### Data records ###
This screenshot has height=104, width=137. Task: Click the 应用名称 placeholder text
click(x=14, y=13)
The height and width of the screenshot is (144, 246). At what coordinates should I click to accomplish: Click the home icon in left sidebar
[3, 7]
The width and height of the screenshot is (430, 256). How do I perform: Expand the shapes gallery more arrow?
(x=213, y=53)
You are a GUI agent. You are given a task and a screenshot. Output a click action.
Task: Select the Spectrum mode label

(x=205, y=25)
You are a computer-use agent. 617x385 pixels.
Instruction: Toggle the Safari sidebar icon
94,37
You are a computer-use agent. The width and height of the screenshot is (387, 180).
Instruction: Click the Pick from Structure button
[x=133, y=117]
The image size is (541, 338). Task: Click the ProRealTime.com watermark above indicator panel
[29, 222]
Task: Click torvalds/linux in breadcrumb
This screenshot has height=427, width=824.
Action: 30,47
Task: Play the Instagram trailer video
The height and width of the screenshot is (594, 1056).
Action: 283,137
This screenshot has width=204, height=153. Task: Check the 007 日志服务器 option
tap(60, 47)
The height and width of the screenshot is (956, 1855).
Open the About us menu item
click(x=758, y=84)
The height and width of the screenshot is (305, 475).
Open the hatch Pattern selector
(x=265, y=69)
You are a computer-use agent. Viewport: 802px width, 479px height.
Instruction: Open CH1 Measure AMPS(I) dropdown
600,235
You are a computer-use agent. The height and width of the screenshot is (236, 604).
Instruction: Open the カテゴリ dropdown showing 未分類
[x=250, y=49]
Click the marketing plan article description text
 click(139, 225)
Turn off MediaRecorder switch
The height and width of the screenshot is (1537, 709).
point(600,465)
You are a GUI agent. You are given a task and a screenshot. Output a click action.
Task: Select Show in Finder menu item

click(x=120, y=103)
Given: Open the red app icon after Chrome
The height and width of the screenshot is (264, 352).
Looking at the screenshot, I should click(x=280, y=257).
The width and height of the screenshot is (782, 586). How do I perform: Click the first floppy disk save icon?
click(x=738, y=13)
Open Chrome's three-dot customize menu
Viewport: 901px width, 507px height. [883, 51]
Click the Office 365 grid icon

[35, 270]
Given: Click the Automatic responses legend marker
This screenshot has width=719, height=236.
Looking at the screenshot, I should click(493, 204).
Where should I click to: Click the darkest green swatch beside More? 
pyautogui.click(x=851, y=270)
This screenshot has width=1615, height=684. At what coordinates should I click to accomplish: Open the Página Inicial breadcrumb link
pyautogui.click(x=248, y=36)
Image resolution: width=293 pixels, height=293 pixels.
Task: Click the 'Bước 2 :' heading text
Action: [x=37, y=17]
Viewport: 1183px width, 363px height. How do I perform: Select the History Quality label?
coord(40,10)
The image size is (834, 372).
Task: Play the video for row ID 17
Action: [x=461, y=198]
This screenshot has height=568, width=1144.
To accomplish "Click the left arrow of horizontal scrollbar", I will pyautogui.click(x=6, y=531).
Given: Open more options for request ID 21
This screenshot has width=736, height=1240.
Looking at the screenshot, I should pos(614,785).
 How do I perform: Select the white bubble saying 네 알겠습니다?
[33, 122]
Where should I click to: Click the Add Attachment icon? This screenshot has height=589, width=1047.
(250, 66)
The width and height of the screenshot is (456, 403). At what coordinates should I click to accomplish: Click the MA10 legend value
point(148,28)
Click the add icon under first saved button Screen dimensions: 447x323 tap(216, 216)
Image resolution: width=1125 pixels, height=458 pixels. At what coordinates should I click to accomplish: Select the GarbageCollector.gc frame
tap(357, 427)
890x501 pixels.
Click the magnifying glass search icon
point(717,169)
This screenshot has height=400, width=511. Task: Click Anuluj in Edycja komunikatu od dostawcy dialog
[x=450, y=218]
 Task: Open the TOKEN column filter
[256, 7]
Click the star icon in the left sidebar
###
Assigned task.
Count the lines of the entries that hold the string "computer", then state that number and nothing more.

Finished task.
4